◆ **Page excerpt**
[Start of Attachment]

# Looking for a school in Northeast Ohio



## dppar (Mar 6, 2011)

Hi all! I am a new poster, however I have been lurking around for a while. I've been interested in kenpo for a while now, and am finally at a point where I can actually do something about it and start training!  I am looking for a school in Northeast Ohio, I actually live in Canton. If anyone has any suggestions on a good school that would be great! I am trying to find something fairly close to the Canton area as I really want to dedicate myself to training, and a long drive is a sure fire way to interfere with that.

Thanks for any help anyone can give me. I have found a couple of places in the area, but being new to all of this, I was hoping someone might already know of a good school, since at this point I don't know how to weed out the good from the bad.


----------



## jfarnsworth (Mar 12, 2011)

I'm sorry but I don't know any in that area. I teach in Lexington which would be a drive for you. Mr. Doyle is quite north of you as well. Unfortunately you are in between anybody I personally know. Take a look at the thread I started & hopefully that will help with your question.


----------



## dppar (Mar 14, 2011)

_I did find a school in Massillon. It is called "Kraft's Kenpo". Have you ever heard of it? The instructor is Sifu Joe Kraft. I'm going to go sit and watch a class on Friday and see what it is like_[FONT=arial,helvetica,sans-serif].
[/FONT]


----------



## jfarnsworth (Mar 14, 2011)

I have personally never heard of him. Doesn't mean he is not a good instructor. I looked at his website & to me, it looked very vague. I wish you luck with your pursuit of kenpo.


----------



## dppar (Mar 15, 2011)

[End of Attachment]

◆ **What you will do**
1. According to the kenpo school thread, who is the instructor at the school in Massillon?
2. From the kenpo school thread, extract the passage starting at "## jfarnsworth (Mar 14, 2011)" and ending at "pursuit of kenpo.".

◆ **Dataset content**
[Start of Attachment]

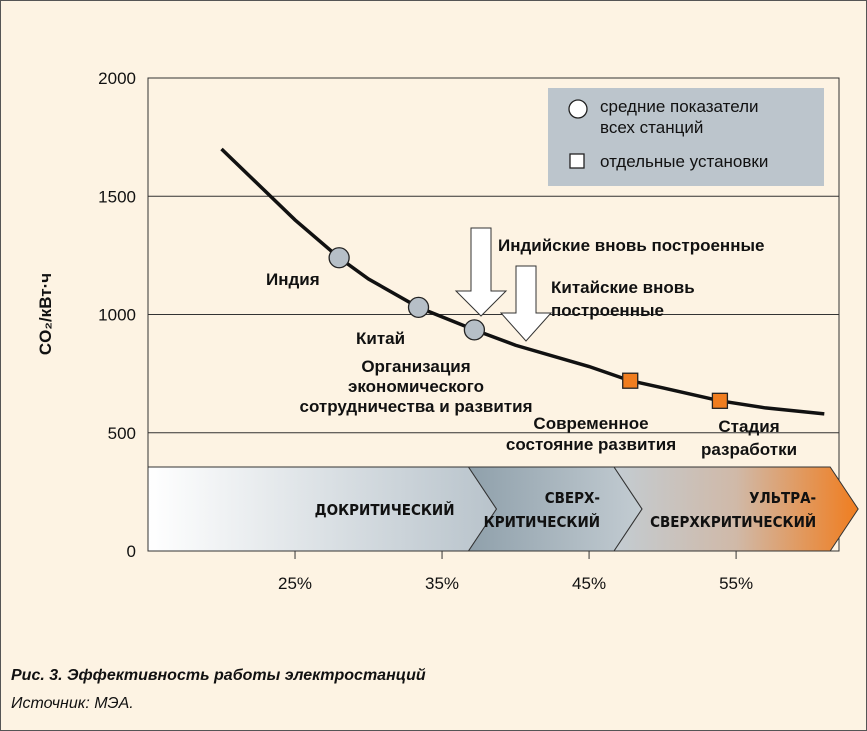  Describe the element at coordinates (117, 78) in the screenshot. I see `y-tick-label: 2000` at that location. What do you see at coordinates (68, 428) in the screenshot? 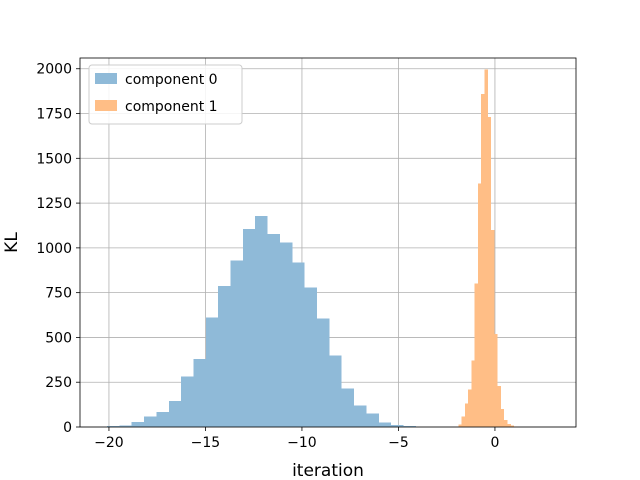
I see `y-tick-label: 0` at bounding box center [68, 428]. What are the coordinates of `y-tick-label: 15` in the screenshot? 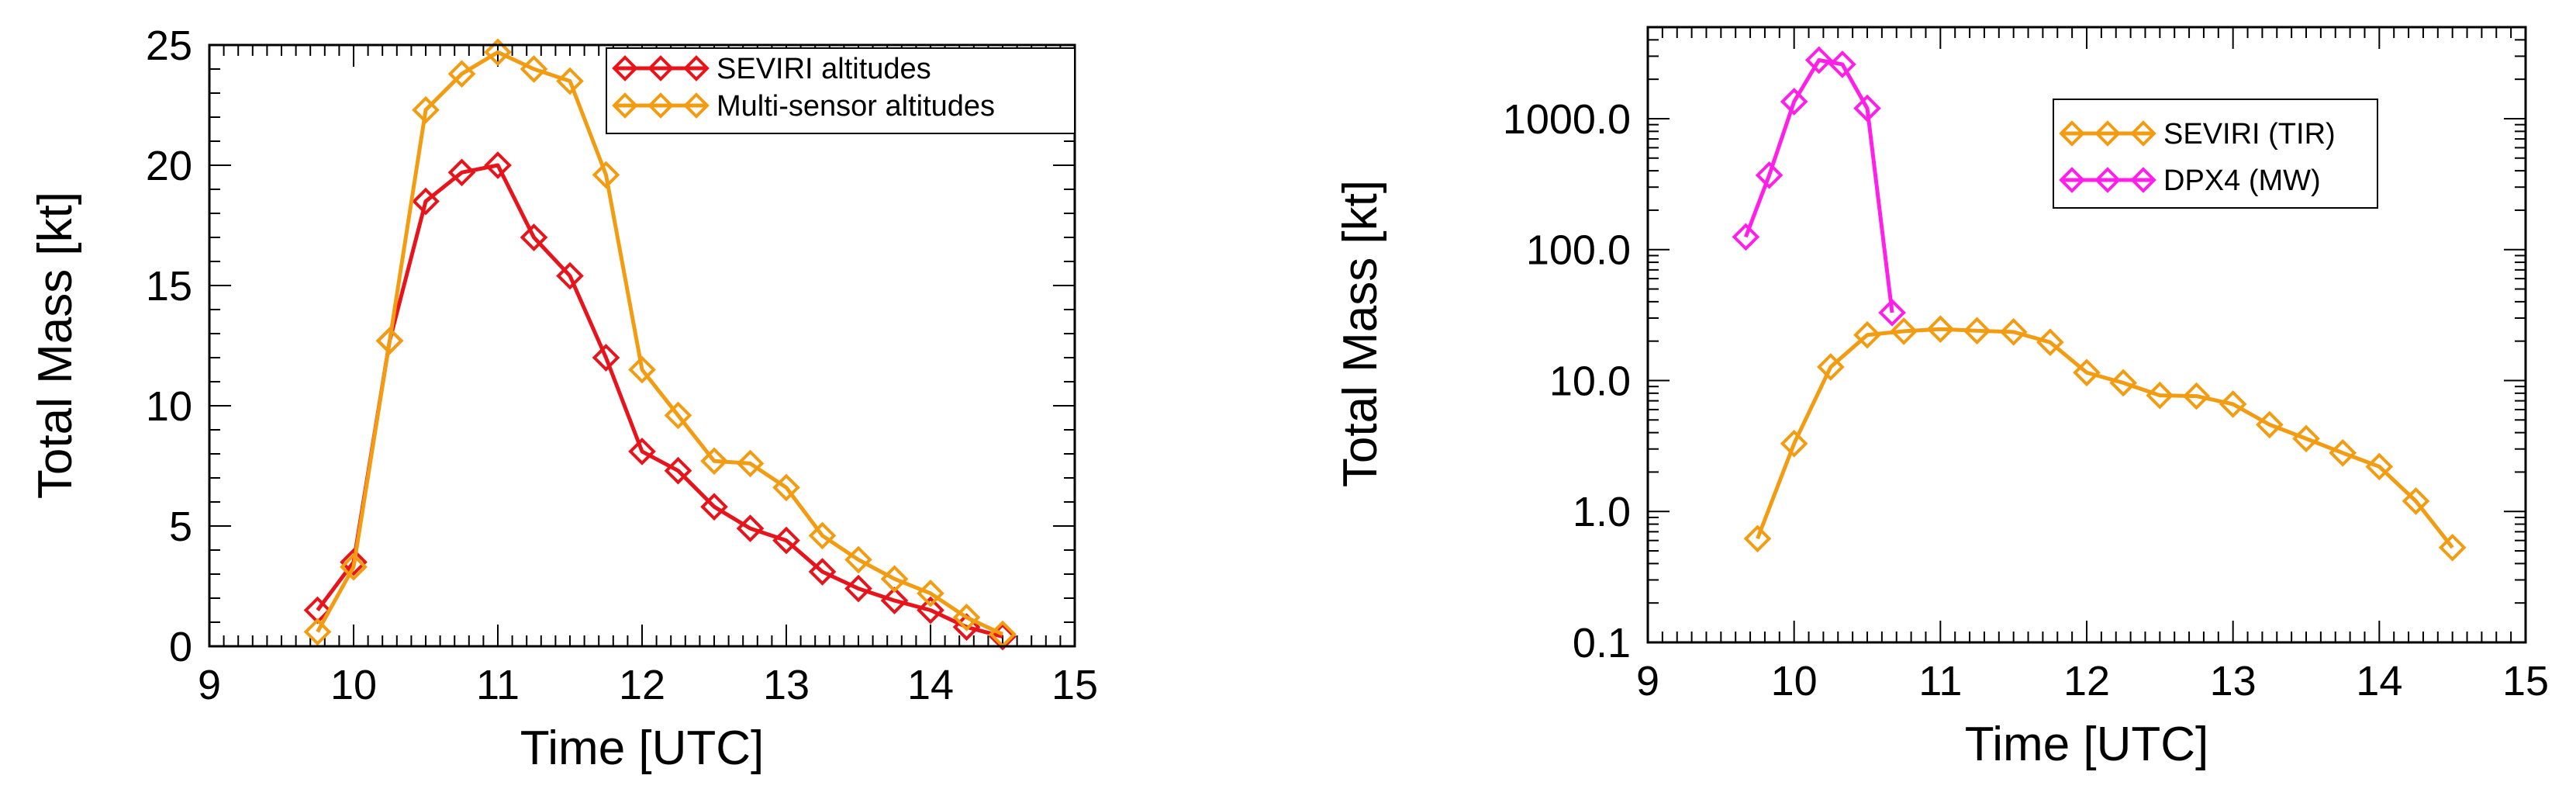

[End of Attachment]

◆ **Responses per task**
1. Sifu Joe Kraft

2.
## jfarnsworth (Mar 14, 2011)

I have personally never heard of him. Doesn't mean he is not a good instructor. I looked at his website & to me, it looked very vague. I wish you luck with your pursuit of kenpo.